Hi friends! Is it cooling off where you live? Not so much here in Houston yet. Though the day time highs have dropped a little bit. I am looking forward to the first cool front to blow through and bring us some cooler temps. I love when that first hint of Fall is here and the season starts to change! Another thing that I love about this time of year is that big, juicy figs are available in the supermarkets and at the local farmer’s markets!
As a kid growing up in Louisiana my grandmother had a couple of fig trees in her yard. I realized from an early age how much I loved figs. I’d go right outside and pick them from the tree! I’m pretty sure I didn’t even take them inside to be washed off! After all, it was the 1970’s, we were out in the country, and they were washed by Mother Nature! You can trust her, right 🙂
Figs aren’t just delicious, they’re nutritious too. They are high in fiber and a good source of several essential minerals, including magnesium, manganese, calcium, copper, and potassium, as well as vitamins, mainly K and B6. However, you do want to consume figs in moderation as they contain fructose, which isn’t good in large amounts.
In any case, it’s fig season! While I’m pretty sure that my favorite way to eat them is in their au natural state, I actually find them very decadent this way, I thought I’d try them a couple of different ways to devour them, I mean – enjoy them 🙂 So here goes…
Fresh Fig & Honey Compote: While I can cook, I am definitely no “recipe wizard”. So, for this one I searched the Internet for something that sounded good. I ran across this recipe at Miss In The Kitchen. It tasted amazing on the sourdough bread I picked up at the Memorial Village’s Farmer’s Market last weekend! This would be totally yummy with some warmed brie cheese and crackers too!
- 8 oz fresh figs
- ¼ cup honey
- ¼ cup water
- ½ teaspoon cinnamon
- 1 tablespoon butter
- Trim the stems from figs and cut into quarters. Place figs, honey, water and cinnamon in a small saucepan over low heat. Stir occasionally and cook for 30 minutes. Remove from heat and stir in butter.
- Using a stick blender or food processor, pulse until only small pieces of figs remain, forming a spread-like consistency.
- Serve immediately or store in an airtight container in the refrigerator.
Prosciutto Wrapped Figs with Goat Cheese: This recipe came from Silver Oak. You know, a great wine producer. So, I figured these would be good. These were good! But, beware of the goat cheese smell while they are baking in the oven. A little funky 🙂
- 8 slices of prosciutto, about 6 ounces OR a few slices of bacon cut in half
- 8 medium-large fresh figs
- 2 to 4 ounces of goat cheese (I only used about 2 ounces of a 4 ounce block)
- fine sea salt
- Preheat the oven to 450 degrees
- After washing your figs cut a small X in the bottom of each fig. Sprinkle a tiny pinch of sea salt into the fig then stuff a knob of cheese into the middle of the fig. I let my goat cheese soften a bit on the counter before doing this.

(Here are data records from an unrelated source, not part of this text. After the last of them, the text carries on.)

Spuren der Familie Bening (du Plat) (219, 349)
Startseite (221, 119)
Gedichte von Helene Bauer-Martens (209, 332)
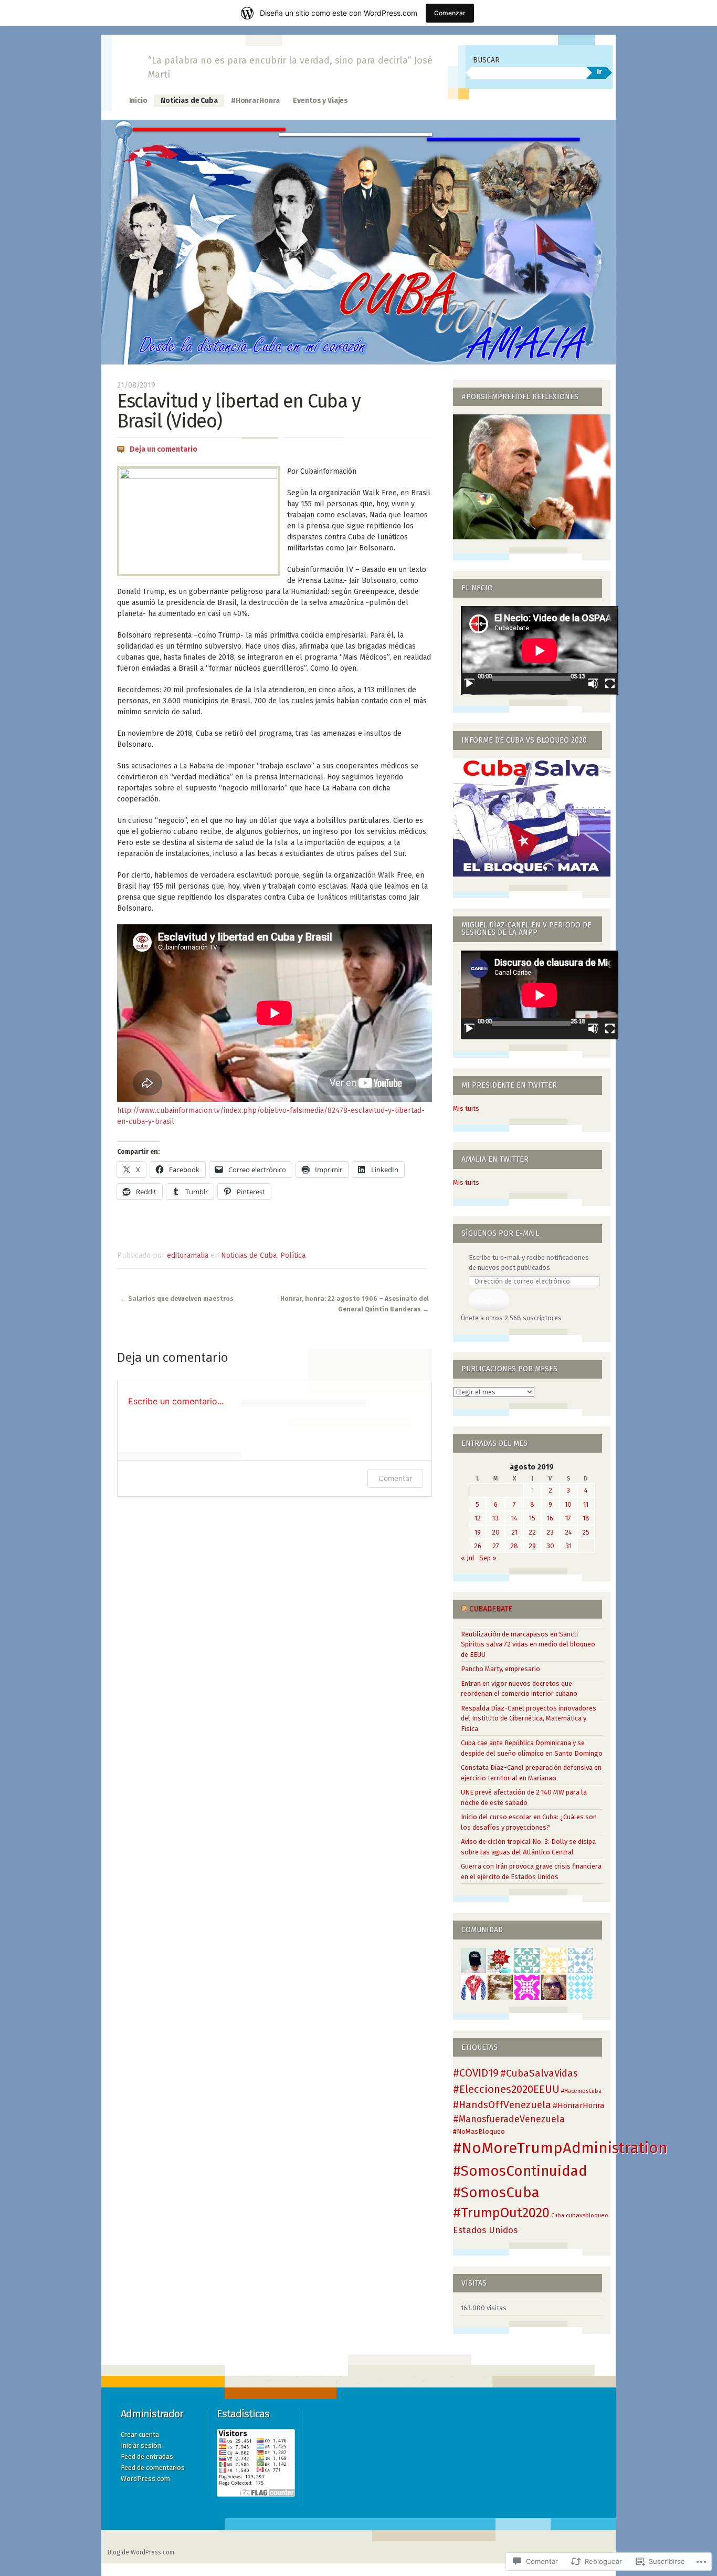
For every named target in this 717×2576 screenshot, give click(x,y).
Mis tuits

- Wrap the prosciutto or bacon around the fig, beginning at the bottom to seal the incision and prevent the cheese from oozing out. Secure with a toothpick and arrange in a baking dish. I soaked my toothpicks in a glass of water for about 15 minutes first so that they wouldn’t burn.
- Roast the figs in the oven until the prosciutto is crispy, 8 to 10 minutes or a little longer. Remove and cool for 5 minutes before serving.

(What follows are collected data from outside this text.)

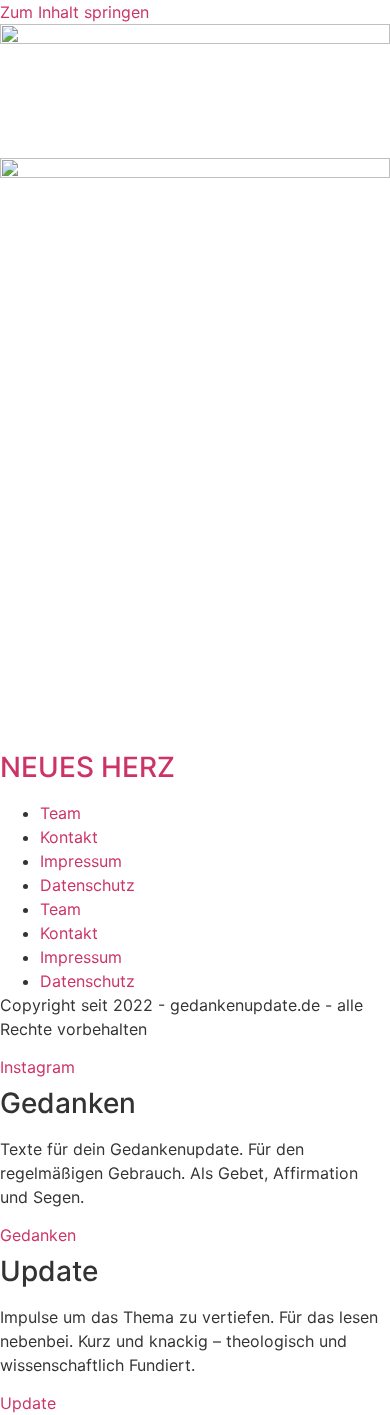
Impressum (81, 861)
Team (60, 813)
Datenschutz (87, 885)
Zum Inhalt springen (74, 12)
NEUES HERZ (87, 767)
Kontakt (69, 837)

Here are a few more fig recipes from around the web that sound particularly yummy:
Sweet & Salty Fig Toast via Bon Appetit
Prosciutto, Mozzarella and Fig Salad via Skinnytaste
Fig and Caramelized Onion Flatbread via Little Broken
Fig and Beet Fall Protein Smoothie via The Roasted Root
I hope you enjoy these recipes! If you try them come back to the blog and leave your comment. I’d love to hear from you!
Bon Apetite! Angela
Yummy 😛 I love figs so much, unfortunatelly, the ones which come to Poland are not so delicious as the figs bought in the hot countries – fresh and ripe 😦
Oh yes, they are so good here! I always loved them right off my grandmother’s tree!